Journal of Parkinson's disease | 2015
Panzao Yang; Darja Pavlovic; Henry J. Waldvogel; M. Dragunow; Beth J. Synek; Clinton Turner; Richard L.M. Faull; Jian Guan
BACKGROUND String vessels are collapsed basement membrane without endothelium and have no function in circulation. String vessel formation contributes to vascular degeneration in Alzheimer disease. By comparing to age-matched control cases we have recently reported endothelial degeneration in brain capillaries of human Parkinson disease (PD). OBJECTIVE Current study evaluated changes of basement membrane of capillaries, string vessel formation and their association with astrocytes, blood-brain-barrier integrity and neuronal degeneration in PD. METHODS Brain tissue from human cases of PD and age-matched controls was used.
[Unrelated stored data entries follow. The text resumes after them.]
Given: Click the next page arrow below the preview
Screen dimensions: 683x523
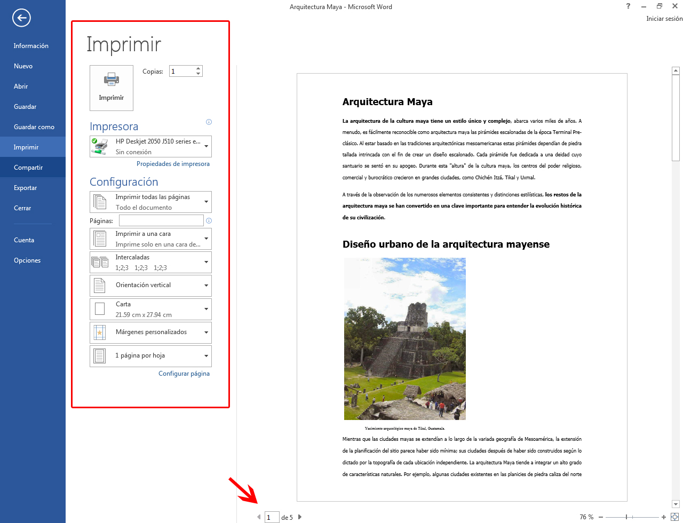Looking at the screenshot, I should point(300,517).
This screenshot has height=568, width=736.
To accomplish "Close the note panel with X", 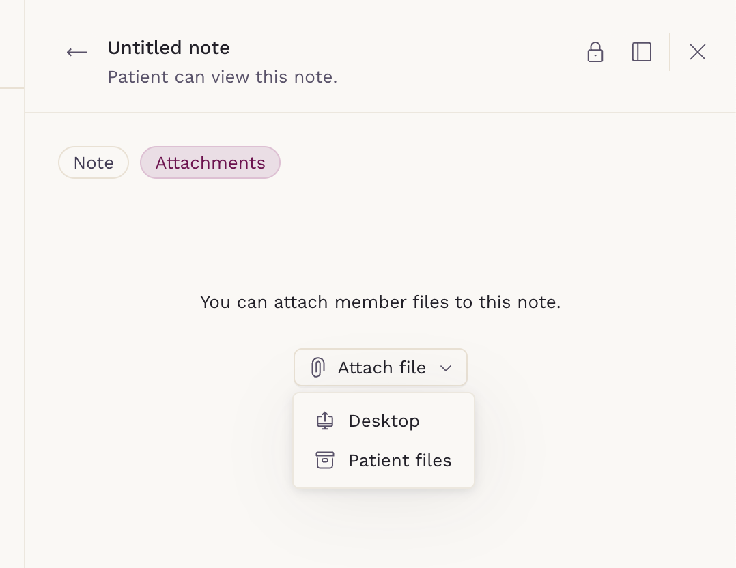I will tap(698, 52).
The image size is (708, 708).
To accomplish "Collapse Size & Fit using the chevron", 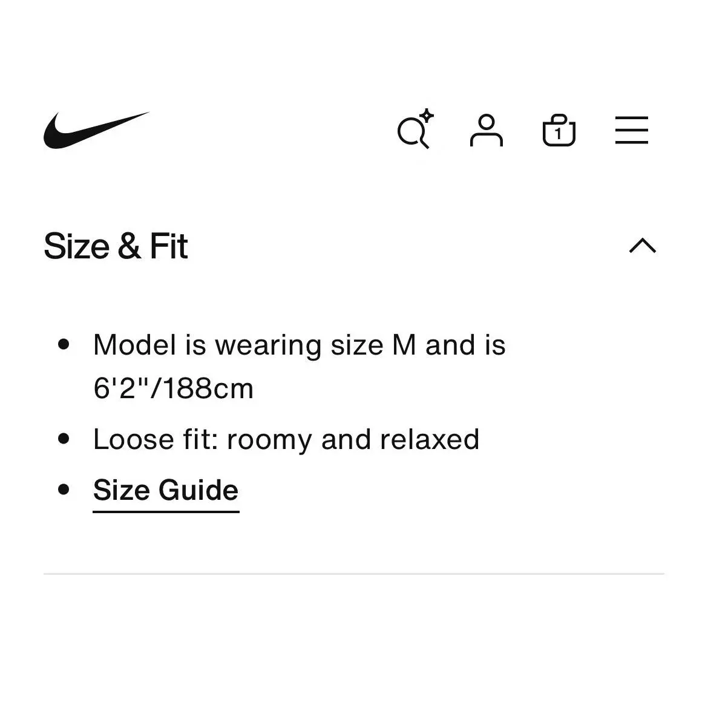I will coord(643,246).
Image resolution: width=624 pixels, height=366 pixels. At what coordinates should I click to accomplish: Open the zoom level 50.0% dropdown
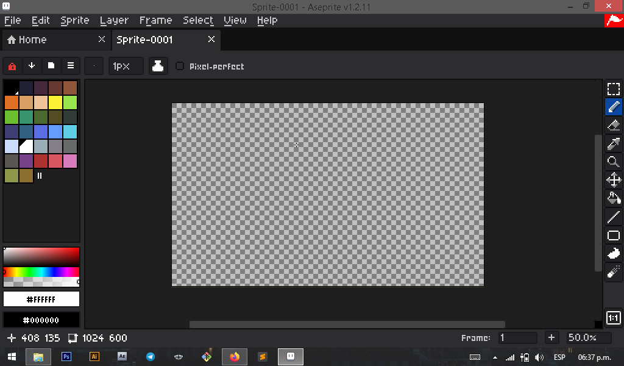click(589, 338)
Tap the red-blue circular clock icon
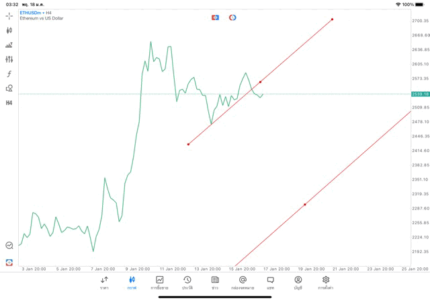The width and height of the screenshot is (430, 301). tap(232, 18)
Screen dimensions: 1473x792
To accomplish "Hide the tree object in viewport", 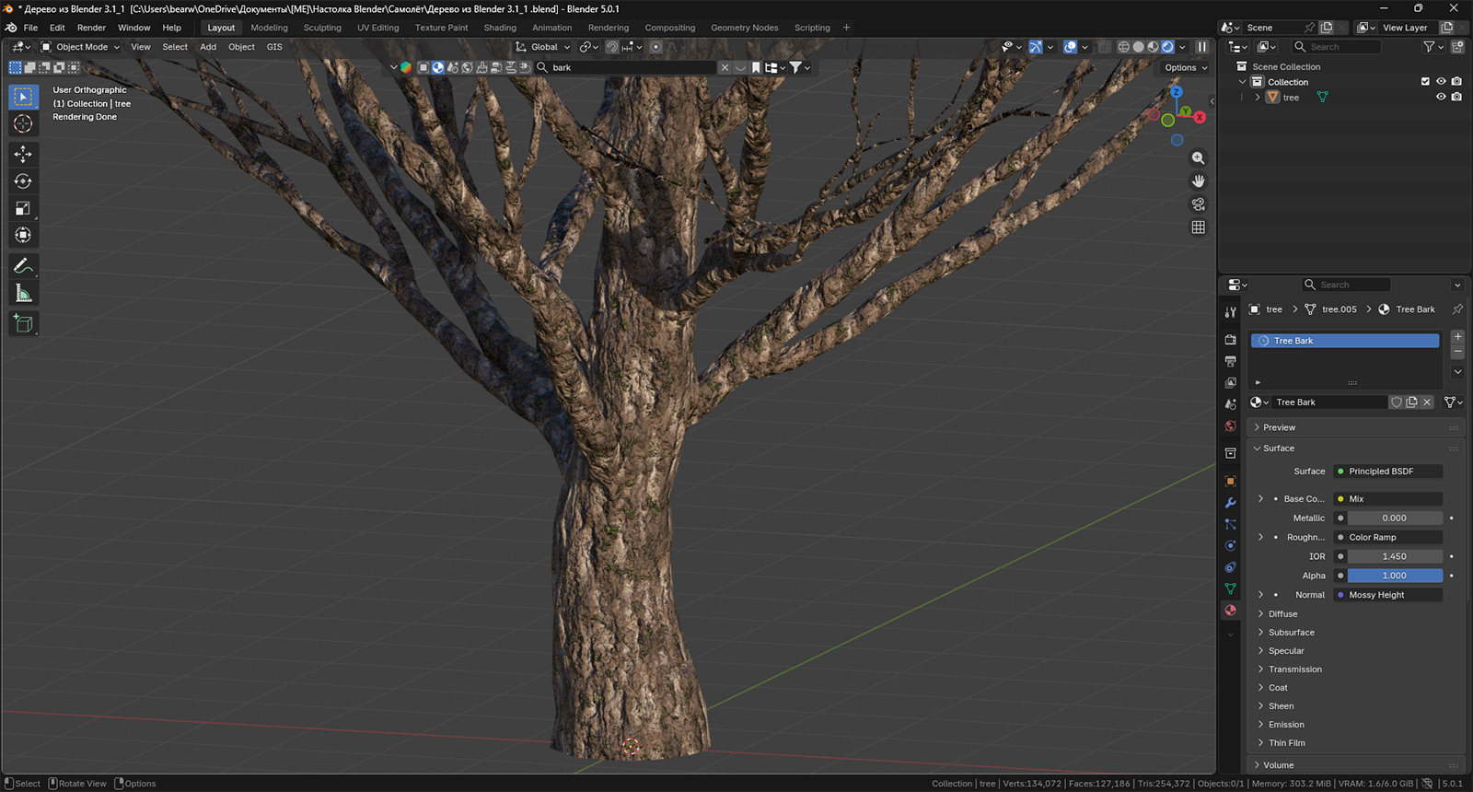I will tap(1441, 98).
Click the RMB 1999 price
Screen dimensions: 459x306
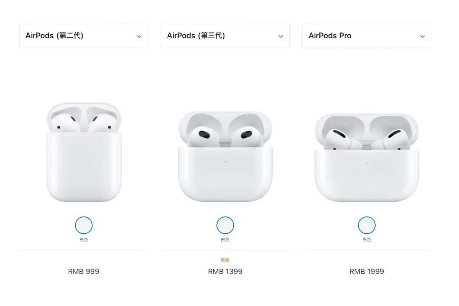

Immunohistochemical staining for collagen IV, GFAP, NeuN, tyrosine hydroxylase, fibrinogen and Factor VIII was evaluated by image analysis in the substantia nigra, caudate nucleus and middle frontal gyrus. RESULTS While the basement-membrane-associated vessel density was similar between the two groups, the density of string vessels was significantly increased in the PD cases, particularly in the substantia nigra. Neuronal degeneration was found in all brain regions. Astrocytes and fibrinogen were increased in the caudate nuclei of PD cases compared with control cases. CONCLUSIONS Endothelial degeneration and preservation of basement membrane result in an increase of string vessel formation in PD. The data may suggest a possible role for cerebral hypoperfusion in the neuronal degeneration characteristic of PD, which needs further investigation. Elevated astrocytosis in the caudate nucleus of PD cases could be associated with disruption of the blood-brain barrier in this brain region.